Set down, exactly as written, the lines from the line holding "You are a GUI" to the end of the data, inclusive, skipping any pictures.

###

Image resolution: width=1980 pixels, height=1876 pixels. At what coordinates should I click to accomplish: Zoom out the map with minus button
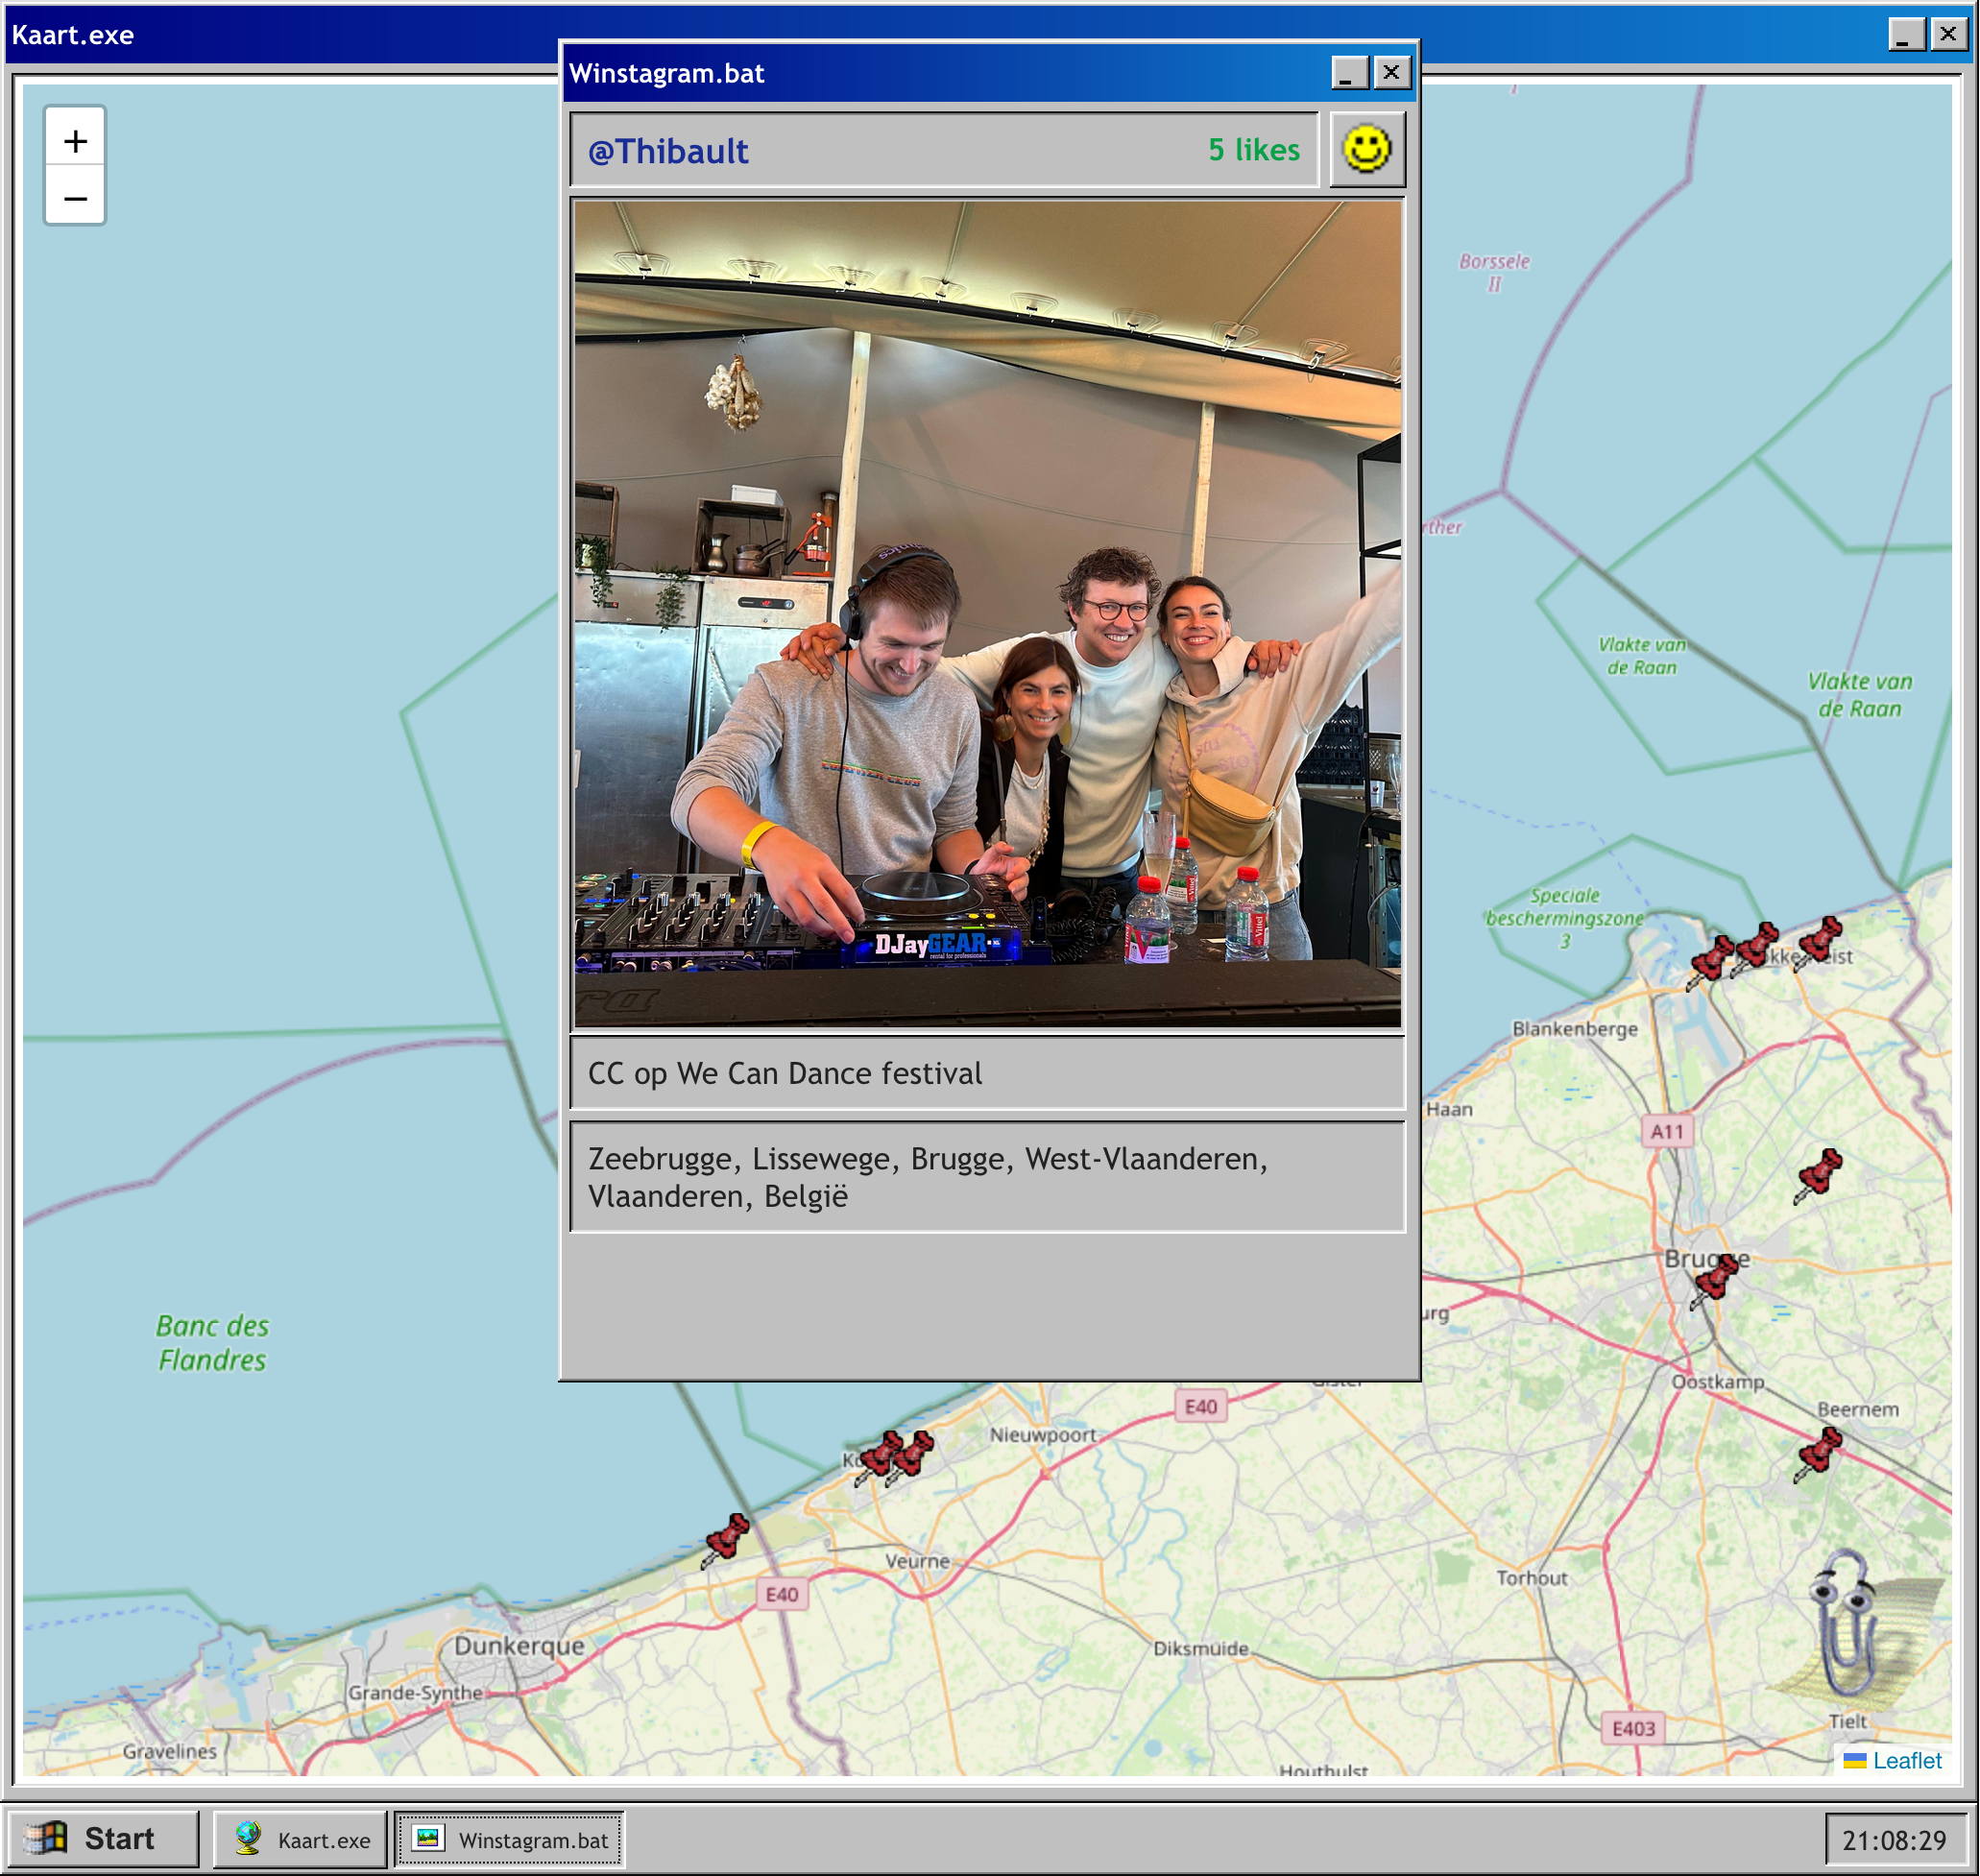(75, 198)
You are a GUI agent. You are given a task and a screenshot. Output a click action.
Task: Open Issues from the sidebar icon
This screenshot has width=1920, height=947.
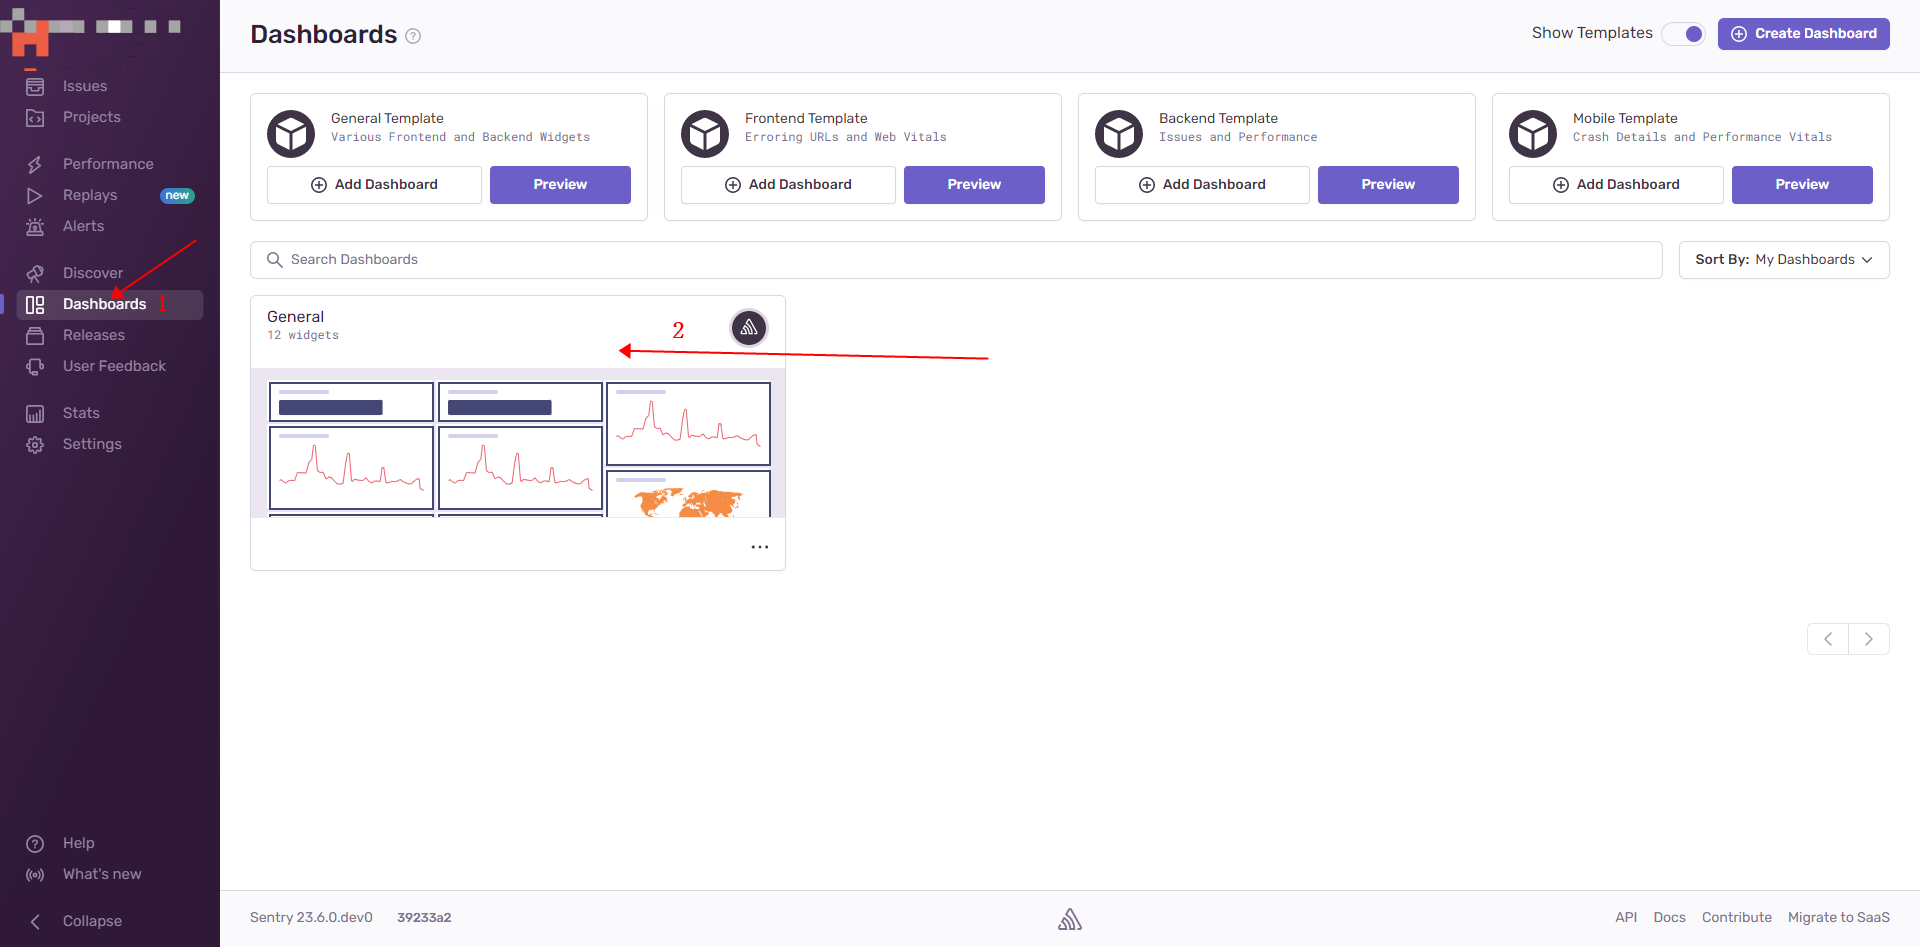35,86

###

→ **Response area**
You are a GUI agent. You are given a task and a screenshot. Output a click action.
Task: Open Issues from the sidebar icon
This screenshot has width=1920, height=947.
35,86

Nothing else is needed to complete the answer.